So it is hardly new technology. But adding it to an existing stadium is.
Cardiff's Millennium Stadium has one, designed by HOK Group - which is doing the work for the All England Club. A Canadian company called RWDI is also believed to be working on studies of wind effects inside the roofed stadium.
Though HOK's Alex Mayhew, who is leading the design work, was reluctant to discuss how Centre Court will be retro-fitted with a roof, others have put their minds to it. Roger Ridsill Smith, a structural engineer at the consulting engineers Arup, said that the principal choice would be whether to have a fabric or a glass roof.
Fabric would offer "breathability" (to let moisture evaporate from the grass), but would lose the open-air feeling and would be liable to wear and tear as it was pulled back and forth. Glass is heavier, and not breathable, but is transparent - though Ridsill Smith points out that one has to be wary "in case the spectators bake".
Key factors in the design would be weight and whether supporting the roof would require new columns, which might restrict the view. And there is the time needed to put it up: Wimbledon does have an annual two-weekly commitment. "They could do it in a year, but it would be tight," Ridsill Smith said.
Despite the All England Club's misgivings, there is a precedent to roofing a grass court. The Halle Stadium in Germany hosts a Wimbledon warm-up tournament - on grass - in the same week as the Stella Artois event at Queen's Club.
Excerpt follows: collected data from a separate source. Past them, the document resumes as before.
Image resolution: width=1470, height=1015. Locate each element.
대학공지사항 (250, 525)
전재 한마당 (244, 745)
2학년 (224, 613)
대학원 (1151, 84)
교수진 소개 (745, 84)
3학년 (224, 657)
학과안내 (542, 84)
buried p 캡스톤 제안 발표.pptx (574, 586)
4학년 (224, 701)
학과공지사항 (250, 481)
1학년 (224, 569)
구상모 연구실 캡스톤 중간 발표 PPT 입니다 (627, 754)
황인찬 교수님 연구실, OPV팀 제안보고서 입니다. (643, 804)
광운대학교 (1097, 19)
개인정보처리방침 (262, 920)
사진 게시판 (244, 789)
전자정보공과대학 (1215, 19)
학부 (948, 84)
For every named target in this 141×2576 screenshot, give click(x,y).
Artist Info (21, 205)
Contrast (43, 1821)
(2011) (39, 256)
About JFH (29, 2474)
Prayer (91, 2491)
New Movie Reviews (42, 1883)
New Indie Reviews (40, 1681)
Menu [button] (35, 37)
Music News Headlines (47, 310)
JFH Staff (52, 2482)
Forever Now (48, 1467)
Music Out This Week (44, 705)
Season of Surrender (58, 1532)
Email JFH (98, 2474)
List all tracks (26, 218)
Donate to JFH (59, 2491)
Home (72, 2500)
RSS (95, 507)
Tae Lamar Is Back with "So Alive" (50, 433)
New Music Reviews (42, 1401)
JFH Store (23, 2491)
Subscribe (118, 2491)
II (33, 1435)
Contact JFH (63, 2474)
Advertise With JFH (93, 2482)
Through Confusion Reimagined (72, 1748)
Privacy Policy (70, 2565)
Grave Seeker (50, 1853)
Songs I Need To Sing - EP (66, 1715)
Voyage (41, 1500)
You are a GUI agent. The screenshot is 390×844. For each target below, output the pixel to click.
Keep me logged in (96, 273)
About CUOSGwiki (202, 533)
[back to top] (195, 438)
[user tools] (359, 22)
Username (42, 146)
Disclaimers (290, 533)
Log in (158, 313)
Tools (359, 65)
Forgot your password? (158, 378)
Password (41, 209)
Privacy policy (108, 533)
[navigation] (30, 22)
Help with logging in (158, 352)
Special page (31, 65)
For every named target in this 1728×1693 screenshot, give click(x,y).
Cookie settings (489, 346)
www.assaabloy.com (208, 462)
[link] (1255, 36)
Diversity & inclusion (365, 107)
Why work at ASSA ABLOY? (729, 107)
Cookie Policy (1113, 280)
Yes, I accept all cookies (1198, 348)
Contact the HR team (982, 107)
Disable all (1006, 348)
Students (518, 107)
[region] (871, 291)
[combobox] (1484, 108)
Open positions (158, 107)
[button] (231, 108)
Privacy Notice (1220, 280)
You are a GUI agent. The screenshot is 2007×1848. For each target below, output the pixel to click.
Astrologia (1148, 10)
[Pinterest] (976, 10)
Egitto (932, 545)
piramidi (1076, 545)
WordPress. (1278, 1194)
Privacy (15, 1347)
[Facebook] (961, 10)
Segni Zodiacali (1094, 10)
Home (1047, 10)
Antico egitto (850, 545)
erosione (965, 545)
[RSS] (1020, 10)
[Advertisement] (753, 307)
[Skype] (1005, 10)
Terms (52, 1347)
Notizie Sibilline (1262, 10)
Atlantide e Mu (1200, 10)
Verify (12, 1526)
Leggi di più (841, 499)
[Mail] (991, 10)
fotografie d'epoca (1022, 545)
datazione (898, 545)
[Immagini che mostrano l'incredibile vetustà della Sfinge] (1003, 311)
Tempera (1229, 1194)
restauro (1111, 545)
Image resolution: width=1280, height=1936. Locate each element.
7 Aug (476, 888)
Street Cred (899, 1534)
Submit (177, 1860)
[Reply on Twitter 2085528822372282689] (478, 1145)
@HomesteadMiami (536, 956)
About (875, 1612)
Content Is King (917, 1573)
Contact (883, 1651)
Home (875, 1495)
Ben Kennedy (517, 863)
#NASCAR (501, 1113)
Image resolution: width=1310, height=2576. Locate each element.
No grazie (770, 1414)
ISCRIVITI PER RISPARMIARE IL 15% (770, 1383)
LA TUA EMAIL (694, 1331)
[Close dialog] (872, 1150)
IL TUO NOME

But while the venerable London club has no roof, the German one does: "It was necessary for the success because you can guarantee matches for the TV schedules," the tournament director, Frank Hofen, said earlier this year. "Players know there will be matches played, despite the weather."
Halle has one roof (translucent, rather than transparent) but is considering a second.
Hofen was "surprised" that the All England Club did not put a roof on Court One when it was built in 1997. "It's much more difficult to build a roof afterwards," he said.